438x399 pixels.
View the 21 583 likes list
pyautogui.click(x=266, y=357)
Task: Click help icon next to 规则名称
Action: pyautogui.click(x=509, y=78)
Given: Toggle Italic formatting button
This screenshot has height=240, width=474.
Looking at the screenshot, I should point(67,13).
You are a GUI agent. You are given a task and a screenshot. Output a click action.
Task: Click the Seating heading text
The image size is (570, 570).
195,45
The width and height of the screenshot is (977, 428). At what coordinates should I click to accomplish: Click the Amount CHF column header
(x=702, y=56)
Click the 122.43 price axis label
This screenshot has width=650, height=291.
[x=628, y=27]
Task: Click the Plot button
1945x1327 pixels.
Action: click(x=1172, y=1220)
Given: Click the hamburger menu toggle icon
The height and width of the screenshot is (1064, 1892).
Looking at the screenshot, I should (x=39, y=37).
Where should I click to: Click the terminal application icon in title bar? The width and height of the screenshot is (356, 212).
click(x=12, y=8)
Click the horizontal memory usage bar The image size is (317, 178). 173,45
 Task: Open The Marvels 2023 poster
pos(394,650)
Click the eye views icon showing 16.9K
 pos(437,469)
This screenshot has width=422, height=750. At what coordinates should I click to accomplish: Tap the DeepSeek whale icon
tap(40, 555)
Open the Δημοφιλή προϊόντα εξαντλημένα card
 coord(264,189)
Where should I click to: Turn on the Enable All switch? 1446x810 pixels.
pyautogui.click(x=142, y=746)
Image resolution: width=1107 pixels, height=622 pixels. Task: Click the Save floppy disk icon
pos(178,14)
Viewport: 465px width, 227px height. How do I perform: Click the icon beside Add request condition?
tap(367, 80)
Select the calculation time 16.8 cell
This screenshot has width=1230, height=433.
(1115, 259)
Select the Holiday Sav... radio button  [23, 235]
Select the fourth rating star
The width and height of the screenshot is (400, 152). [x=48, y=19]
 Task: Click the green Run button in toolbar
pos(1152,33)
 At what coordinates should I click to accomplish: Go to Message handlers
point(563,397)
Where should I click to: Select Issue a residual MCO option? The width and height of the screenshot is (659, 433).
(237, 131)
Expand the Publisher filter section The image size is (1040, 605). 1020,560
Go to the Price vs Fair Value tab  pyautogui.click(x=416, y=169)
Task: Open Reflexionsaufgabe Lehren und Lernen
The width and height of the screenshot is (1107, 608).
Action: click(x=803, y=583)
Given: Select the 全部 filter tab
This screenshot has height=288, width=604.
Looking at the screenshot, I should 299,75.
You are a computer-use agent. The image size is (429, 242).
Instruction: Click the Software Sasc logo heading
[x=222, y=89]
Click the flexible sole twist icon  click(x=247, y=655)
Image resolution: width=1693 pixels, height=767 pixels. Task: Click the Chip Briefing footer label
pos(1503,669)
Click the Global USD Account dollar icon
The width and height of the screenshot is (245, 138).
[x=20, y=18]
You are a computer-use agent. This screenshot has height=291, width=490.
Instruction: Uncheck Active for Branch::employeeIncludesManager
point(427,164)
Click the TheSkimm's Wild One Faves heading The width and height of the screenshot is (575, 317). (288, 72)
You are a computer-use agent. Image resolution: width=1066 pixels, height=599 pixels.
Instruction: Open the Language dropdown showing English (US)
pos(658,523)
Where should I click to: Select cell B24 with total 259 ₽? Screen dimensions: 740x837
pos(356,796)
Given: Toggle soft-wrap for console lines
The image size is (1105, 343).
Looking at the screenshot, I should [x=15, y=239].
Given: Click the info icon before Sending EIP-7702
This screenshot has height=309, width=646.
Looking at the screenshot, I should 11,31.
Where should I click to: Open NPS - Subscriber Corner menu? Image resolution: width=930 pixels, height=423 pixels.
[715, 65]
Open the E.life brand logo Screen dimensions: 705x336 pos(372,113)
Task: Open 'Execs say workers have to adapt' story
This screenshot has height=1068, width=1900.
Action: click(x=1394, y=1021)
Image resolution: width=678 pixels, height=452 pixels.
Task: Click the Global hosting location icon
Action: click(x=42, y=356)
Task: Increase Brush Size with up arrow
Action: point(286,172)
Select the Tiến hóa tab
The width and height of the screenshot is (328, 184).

------

WHAT THIS TASK INVOLVES
Render every line of the data above as a Markdown table with the columns Row and Line, numbering the rows in order and omitting blank lines.

WRITTEN SOLUTION
| Row | Line |
|---|---|
| 1 | 438x399 pixels. |
| 2 | View the 21 583 likes list |
| 3 | pyautogui.click(x=266, y=357) |
| 4 | Task: Click help icon next to 规则名称 |
| 5 | Action: pyautogui.click(x=509, y=78) |
| 6 | Given: Toggle Italic formatting button |
| 7 | This screenshot has height=240, width=474. |
| 8 | Looking at the screenshot, I should point(67,13). |
| 9 | You are a GUI agent. You are given a task and a screenshot. Output a click action. |
| 10 | Task: Click the Seating heading text |
| 11 | The image size is (570, 570). |
| 12 | 195,45 |
| 13 | The width and height of the screenshot is (977, 428). At what coordinates should I click to accomplish: Click the Amount CHF column header |
| 14 | (x=702, y=56) |
| 15 | Click the 122.43 price axis label |
| 16 | This screenshot has width=650, height=291. |
| 17 | [x=628, y=27] |
| 18 | Task: Click the Plot button |
| 19 | 1945x1327 pixels. |
| 20 | Action: click(x=1172, y=1220) |
| 21 | Given: Click the hamburger menu toggle icon |
| 22 | The height and width of the screenshot is (1064, 1892). |
| 23 | Looking at the screenshot, I should (x=39, y=37). |
| 24 | Where should I click to: Click the terminal application icon in title bar? The width and height of the screenshot is (356, 212). |
| 25 | click(x=12, y=8) |
| 26 | Click the horizontal memory usage bar The image size is (317, 178). 173,45 |
| 27 |  Task: Open The Marvels 2023 poster |
| 28 | pos(394,650) |
| 29 | Click the eye views icon showing 16.9K |
| 30 |  pos(437,469) |
| 31 | This screenshot has width=422, height=750. At what coordinates should I click to accomplish: Tap the DeepSeek whale icon |
| 32 | tap(40, 555) |
| 33 | Open the Δημοφιλή προϊόντα εξαντλημένα card |
| 34 |  coord(264,189) |
| 35 | Where should I click to: Turn on the Enable All switch? 1446x810 pixels. |
| 36 | pyautogui.click(x=142, y=746) |
| 37 | Image resolution: width=1107 pixels, height=622 pixels. Task: Click the Save floppy disk icon |
| 38 | pos(178,14) |
| 39 | Viewport: 465px width, 227px height. How do I perform: Click the icon beside Add request condition? |
| 40 | tap(367, 80) |
| 41 | Select the calculation time 16.8 cell |
| 42 | This screenshot has width=1230, height=433. |
| 43 | (1115, 259) |
| 44 | Select the Holiday Sav... radio button  [23, 235] |
| 45 | Select the fourth rating star |
| 46 | The width and height of the screenshot is (400, 152). [x=48, y=19] |
| 47 |  Task: Click the green Run button in toolbar |
| 48 | pos(1152,33) |
| 49 |  At what coordinates should I click to accomplish: Go to Message handlers |
| 50 | point(563,397) |
| 51 | Where should I click to: Select Issue a residual MCO option? The width and height of the screenshot is (659, 433). |
| 52 | (237, 131) |
| 53 | Expand the Publisher filter section The image size is (1040, 605). 1020,560 |
| 54 | Go to the Price vs Fair Value tab  pyautogui.click(x=416, y=169) |
| 55 | Task: Open Reflexionsaufgabe Lehren und Lernen |
| 56 | The width and height of the screenshot is (1107, 608). |
| 57 | Action: click(x=803, y=583) |
| 58 | Given: Select the 全部 filter tab |
| 59 | This screenshot has height=288, width=604. |
| 60 | Looking at the screenshot, I should 299,75. |
| 61 | You are a computer-use agent. The image size is (429, 242). |
| 62 | Instruction: Click the Software Sasc logo heading |
| 63 | [x=222, y=89] |
| 64 | Click the flexible sole twist icon  click(x=247, y=655) |
| 65 | Image resolution: width=1693 pixels, height=767 pixels. Task: Click the Chip Briefing footer label |
| 66 | pos(1503,669) |
| 67 | Click the Global USD Account dollar icon |
| 68 | The width and height of the screenshot is (245, 138). |
| 69 | [x=20, y=18] |
| 70 | You are a computer-use agent. This screenshot has height=291, width=490. |
| 71 | Instruction: Uncheck Active for Branch::employeeIncludesManager |
| 72 | point(427,164) |
| 73 | Click the TheSkimm's Wild One Faves heading The width and height of the screenshot is (575, 317). (288, 72) |
| 74 | You are a computer-use agent. Image resolution: width=1066 pixels, height=599 pixels. |
| 75 | Instruction: Open the Language dropdown showing English (US) |
| 76 | pos(658,523) |
| 77 | Where should I click to: Select cell B24 with total 259 ₽? Screen dimensions: 740x837 |
| 78 | pos(356,796) |
| 79 | Given: Toggle soft-wrap for console lines |
| 80 | The image size is (1105, 343). |
| 81 | Looking at the screenshot, I should [x=15, y=239]. |
| 82 | Given: Click the info icon before Sending EIP-7702 |
| 83 | This screenshot has height=309, width=646. |
| 84 | Looking at the screenshot, I should 11,31. |
| 85 | Where should I click to: Open NPS - Subscriber Corner menu? Image resolution: width=930 pixels, height=423 pixels. |
| 86 | [715, 65] |
| 87 | Open the E.life brand logo Screen dimensions: 705x336 pos(372,113) |
| 88 | Task: Open 'Execs say workers have to adapt' story |
| 89 | This screenshot has height=1068, width=1900. |
| 90 | Action: click(x=1394, y=1021) |
| 91 | Image resolution: width=678 pixels, height=452 pixels. |
| 92 | Task: Click the Global hosting location icon |
| 93 | Action: click(x=42, y=356) |
| 94 | Task: Increase Brush Size with up arrow |
| 95 | Action: point(286,172) |
| 96 | Select the Tiến hóa tab |
| 97 | The width and height of the screenshot is (328, 184). |